- [What to produce]: Change every occurrence of "Where should I click to" to "Which spot should I select to" in the items below, and leave the rest of each item as it is.

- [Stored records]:
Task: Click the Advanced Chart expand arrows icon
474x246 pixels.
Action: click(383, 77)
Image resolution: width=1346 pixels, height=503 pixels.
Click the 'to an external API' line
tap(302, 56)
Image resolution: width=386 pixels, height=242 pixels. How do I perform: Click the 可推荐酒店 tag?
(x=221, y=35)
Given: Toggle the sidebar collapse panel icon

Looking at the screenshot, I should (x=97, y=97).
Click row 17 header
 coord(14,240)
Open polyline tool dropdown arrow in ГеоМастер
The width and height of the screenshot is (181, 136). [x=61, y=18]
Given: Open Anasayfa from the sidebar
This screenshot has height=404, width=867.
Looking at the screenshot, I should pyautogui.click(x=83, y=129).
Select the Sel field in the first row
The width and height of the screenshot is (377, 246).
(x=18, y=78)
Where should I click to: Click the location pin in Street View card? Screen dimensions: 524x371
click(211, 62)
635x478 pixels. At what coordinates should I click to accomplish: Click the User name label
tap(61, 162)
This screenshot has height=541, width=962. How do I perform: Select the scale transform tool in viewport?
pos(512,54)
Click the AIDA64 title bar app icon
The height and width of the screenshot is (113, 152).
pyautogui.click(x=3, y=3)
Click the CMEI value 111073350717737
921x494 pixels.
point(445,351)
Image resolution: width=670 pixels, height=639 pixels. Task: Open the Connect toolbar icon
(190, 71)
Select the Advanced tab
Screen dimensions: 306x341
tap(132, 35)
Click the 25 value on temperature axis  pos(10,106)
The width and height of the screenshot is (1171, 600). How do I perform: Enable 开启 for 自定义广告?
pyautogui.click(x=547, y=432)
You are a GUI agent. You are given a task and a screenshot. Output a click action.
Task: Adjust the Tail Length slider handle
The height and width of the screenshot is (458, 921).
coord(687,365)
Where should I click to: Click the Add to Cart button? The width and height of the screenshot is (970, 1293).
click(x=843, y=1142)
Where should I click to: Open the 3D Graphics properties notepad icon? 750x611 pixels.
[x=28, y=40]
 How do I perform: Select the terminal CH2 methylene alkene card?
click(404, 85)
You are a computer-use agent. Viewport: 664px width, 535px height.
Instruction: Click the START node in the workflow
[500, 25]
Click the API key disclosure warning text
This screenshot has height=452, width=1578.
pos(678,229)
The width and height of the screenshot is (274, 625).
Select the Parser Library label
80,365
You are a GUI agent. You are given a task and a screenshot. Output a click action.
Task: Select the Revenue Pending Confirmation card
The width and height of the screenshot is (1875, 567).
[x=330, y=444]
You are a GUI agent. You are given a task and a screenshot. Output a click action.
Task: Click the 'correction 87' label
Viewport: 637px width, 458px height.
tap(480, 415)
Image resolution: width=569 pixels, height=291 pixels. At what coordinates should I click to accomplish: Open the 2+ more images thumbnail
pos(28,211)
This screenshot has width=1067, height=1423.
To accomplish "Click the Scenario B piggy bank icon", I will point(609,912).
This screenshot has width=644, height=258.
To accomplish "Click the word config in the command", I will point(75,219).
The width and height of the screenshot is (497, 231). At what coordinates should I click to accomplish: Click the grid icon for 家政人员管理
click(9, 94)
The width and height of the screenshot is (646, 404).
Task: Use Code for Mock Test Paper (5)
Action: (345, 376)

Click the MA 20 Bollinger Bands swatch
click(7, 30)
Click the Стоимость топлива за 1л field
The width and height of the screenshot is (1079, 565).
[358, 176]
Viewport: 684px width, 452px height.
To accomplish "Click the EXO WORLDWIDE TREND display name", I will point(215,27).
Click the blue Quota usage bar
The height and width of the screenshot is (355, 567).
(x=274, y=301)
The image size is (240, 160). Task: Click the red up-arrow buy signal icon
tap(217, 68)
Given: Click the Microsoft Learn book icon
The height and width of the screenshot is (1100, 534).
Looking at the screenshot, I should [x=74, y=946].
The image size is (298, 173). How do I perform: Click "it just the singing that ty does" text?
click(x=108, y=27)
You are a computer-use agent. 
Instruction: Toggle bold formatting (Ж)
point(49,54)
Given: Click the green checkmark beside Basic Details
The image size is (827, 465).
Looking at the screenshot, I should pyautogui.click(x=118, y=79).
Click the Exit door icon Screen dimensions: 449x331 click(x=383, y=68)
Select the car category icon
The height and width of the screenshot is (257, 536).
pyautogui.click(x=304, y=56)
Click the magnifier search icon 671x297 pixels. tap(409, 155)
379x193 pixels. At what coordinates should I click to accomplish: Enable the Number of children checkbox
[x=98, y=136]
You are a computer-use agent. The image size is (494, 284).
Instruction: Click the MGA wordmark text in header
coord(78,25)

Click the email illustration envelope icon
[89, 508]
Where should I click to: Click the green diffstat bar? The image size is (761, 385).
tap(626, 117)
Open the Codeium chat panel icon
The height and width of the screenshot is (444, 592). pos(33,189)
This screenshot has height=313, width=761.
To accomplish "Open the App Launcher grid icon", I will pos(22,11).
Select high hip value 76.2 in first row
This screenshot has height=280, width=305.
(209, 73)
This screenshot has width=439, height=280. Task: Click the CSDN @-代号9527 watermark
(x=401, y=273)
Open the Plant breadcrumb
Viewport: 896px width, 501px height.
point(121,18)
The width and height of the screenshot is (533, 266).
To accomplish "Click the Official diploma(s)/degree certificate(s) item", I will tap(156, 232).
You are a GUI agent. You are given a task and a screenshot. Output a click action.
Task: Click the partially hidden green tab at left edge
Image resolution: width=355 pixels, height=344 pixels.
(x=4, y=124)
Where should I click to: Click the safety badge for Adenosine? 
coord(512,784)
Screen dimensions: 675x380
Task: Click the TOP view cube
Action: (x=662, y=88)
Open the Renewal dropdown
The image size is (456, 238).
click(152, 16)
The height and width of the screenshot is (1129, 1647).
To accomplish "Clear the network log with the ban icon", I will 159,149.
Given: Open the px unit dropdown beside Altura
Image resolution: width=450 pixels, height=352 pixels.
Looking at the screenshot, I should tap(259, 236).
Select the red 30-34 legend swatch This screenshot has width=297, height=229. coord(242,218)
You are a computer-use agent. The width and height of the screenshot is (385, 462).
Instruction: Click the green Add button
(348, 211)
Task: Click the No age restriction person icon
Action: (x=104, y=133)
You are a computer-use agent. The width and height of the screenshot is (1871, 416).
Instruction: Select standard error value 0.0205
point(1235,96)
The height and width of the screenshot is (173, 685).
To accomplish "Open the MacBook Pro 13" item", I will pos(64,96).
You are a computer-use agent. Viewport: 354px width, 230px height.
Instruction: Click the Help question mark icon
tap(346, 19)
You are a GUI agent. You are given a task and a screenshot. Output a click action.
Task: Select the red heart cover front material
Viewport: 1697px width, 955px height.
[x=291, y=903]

- [Full answer]:
Task: Click the Advanced Chart expand arrows icon
474x246 pixels.
Action: click(383, 77)
Image resolution: width=1346 pixels, height=503 pixels.
Click the 'to an external API' line
tap(302, 56)
Image resolution: width=386 pixels, height=242 pixels. How do I perform: Click the 可推荐酒店 tag?
(x=221, y=35)
Given: Toggle the sidebar collapse panel icon

Looking at the screenshot, I should (x=97, y=97).
Click row 17 header
 coord(14,240)
Open polyline tool dropdown arrow in ГеоМастер
The width and height of the screenshot is (181, 136). [x=61, y=18]
Given: Open Anasayfa from the sidebar
This screenshot has height=404, width=867.
Looking at the screenshot, I should pyautogui.click(x=83, y=129).
Select the Sel field in the first row
The width and height of the screenshot is (377, 246).
(x=18, y=78)
Which spot should I select to: Click the location pin in Street View card? Screen dimensions: 524x371
click(211, 62)
635x478 pixels. At what coordinates should I click to accomplish: Click the User name label
tap(61, 162)
This screenshot has height=541, width=962. How do I perform: Select the scale transform tool in viewport?
pos(512,54)
Click the AIDA64 title bar app icon
The height and width of the screenshot is (113, 152).
pyautogui.click(x=3, y=3)
Click the CMEI value 111073350717737
921x494 pixels.
point(445,351)
Image resolution: width=670 pixels, height=639 pixels. Task: Open the Connect toolbar icon
(190, 71)
Select the Advanced tab
Screen dimensions: 306x341
tap(132, 35)
Click the 25 value on temperature axis  pos(10,106)
The width and height of the screenshot is (1171, 600). How do I perform: Enable 开启 for 自定义广告?
pyautogui.click(x=547, y=432)
You are a GUI agent. You are given a task and a screenshot. Output a click action.
Task: Adjust the Tail Length slider handle
The height and width of the screenshot is (458, 921).
coord(687,365)
Which spot should I select to: Click the Add to Cart button? The width and height of the screenshot is (970, 1293).
click(x=843, y=1142)
Which spot should I select to: Open the 3D Graphics properties notepad icon? 750x611 pixels.
[x=28, y=40]
 How do I perform: Select the terminal CH2 methylene alkene card?
click(404, 85)
You are a computer-use agent. Viewport: 664px width, 535px height.
Instruction: Click the START node in the workflow
[500, 25]
Click the API key disclosure warning text
This screenshot has height=452, width=1578.
pos(678,229)
The width and height of the screenshot is (274, 625).
Select the Parser Library label
80,365
You are a GUI agent. You are given a task and a screenshot. Output a click action.
Task: Select the Revenue Pending Confirmation card
The width and height of the screenshot is (1875, 567).
[x=330, y=444]
You are a GUI agent. You are given a task and a screenshot. Output a click action.
Task: Click the 'correction 87' label
Viewport: 637px width, 458px height.
tap(480, 415)
Image resolution: width=569 pixels, height=291 pixels. At what coordinates should I click to accomplish: Open the 2+ more images thumbnail
pos(28,211)
This screenshot has width=1067, height=1423.
To accomplish "Click the Scenario B piggy bank icon", I will point(609,912).
This screenshot has width=644, height=258.
To accomplish "Click the word config in the command", I will point(75,219).
The width and height of the screenshot is (497, 231). At what coordinates should I click to accomplish: Click the grid icon for 家政人员管理
click(9, 94)
The width and height of the screenshot is (646, 404).
Task: Use Code for Mock Test Paper (5)
Action: (345, 376)

Click the MA 20 Bollinger Bands swatch
click(7, 30)
Click the Стоимость топлива за 1л field
The width and height of the screenshot is (1079, 565).
[358, 176]
Viewport: 684px width, 452px height.
To accomplish "Click the EXO WORLDWIDE TREND display name", I will point(215,27).
Click the blue Quota usage bar
The height and width of the screenshot is (355, 567).
(x=274, y=301)
The image size is (240, 160). Task: Click the red up-arrow buy signal icon
tap(217, 68)
Given: Click the Microsoft Learn book icon
The height and width of the screenshot is (1100, 534).
Looking at the screenshot, I should [x=74, y=946].
The image size is (298, 173). How do I perform: Click "it just the singing that ty does" text?
click(x=108, y=27)
You are a computer-use agent. 
Instruction: Toggle bold formatting (Ж)
point(49,54)
Given: Click the green checkmark beside Basic Details
The image size is (827, 465).
Looking at the screenshot, I should pyautogui.click(x=118, y=79).
Click the Exit door icon Screen dimensions: 449x331 click(x=383, y=68)
Select the car category icon
The height and width of the screenshot is (257, 536).
pyautogui.click(x=304, y=56)
Click the magnifier search icon 671x297 pixels. tap(409, 155)
379x193 pixels. At what coordinates should I click to accomplish: Enable the Number of children checkbox
[x=98, y=136]
You are a computer-use agent. The image size is (494, 284).
Instruction: Click the MGA wordmark text in header
coord(78,25)

Click the email illustration envelope icon
[89, 508]
Which spot should I select to: Click the green diffstat bar? The image size is (761, 385).
tap(626, 117)
Open the Codeium chat panel icon
The height and width of the screenshot is (444, 592). pos(33,189)
This screenshot has height=313, width=761.
To accomplish "Open the App Launcher grid icon", I will pos(22,11).
Select high hip value 76.2 in first row
This screenshot has height=280, width=305.
(209, 73)
This screenshot has width=439, height=280. Task: Click the CSDN @-代号9527 watermark
(x=401, y=273)
Open the Plant breadcrumb
Viewport: 896px width, 501px height.
point(121,18)
The width and height of the screenshot is (533, 266).
To accomplish "Click the Official diploma(s)/degree certificate(s) item", I will tap(156, 232).
You are a GUI agent. You are given a task and a screenshot. Output a click action.
Task: Click the partially hidden green tab at left edge
Image resolution: width=355 pixels, height=344 pixels.
(x=4, y=124)
Which spot should I select to: Click the safety badge for Adenosine? 
coord(512,784)
Screen dimensions: 675x380
Task: Click the TOP view cube
Action: (x=662, y=88)
Open the Renewal dropdown
The image size is (456, 238).
click(152, 16)
The height and width of the screenshot is (1129, 1647).
To accomplish "Clear the network log with the ban icon", I will 159,149.
Given: Open the px unit dropdown beside Altura
Image resolution: width=450 pixels, height=352 pixels.
Looking at the screenshot, I should tap(259, 236).
Select the red 30-34 legend swatch This screenshot has width=297, height=229. coord(242,218)
You are a computer-use agent. The width and height of the screenshot is (385, 462).
Instruction: Click the green Add button
(348, 211)
Task: Click the No age restriction person icon
Action: (x=104, y=133)
You are a computer-use agent. The width and height of the screenshot is (1871, 416).
Instruction: Select standard error value 0.0205
point(1235,96)
The height and width of the screenshot is (173, 685).
To accomplish "Open the MacBook Pro 13" item", I will pos(64,96).
You are a computer-use agent. Viewport: 354px width, 230px height.
Instruction: Click the Help question mark icon
tap(346, 19)
You are a GUI agent. You are given a task and a screenshot. Output a click action.
Task: Select the red heart cover front material
Viewport: 1697px width, 955px height.
[x=291, y=903]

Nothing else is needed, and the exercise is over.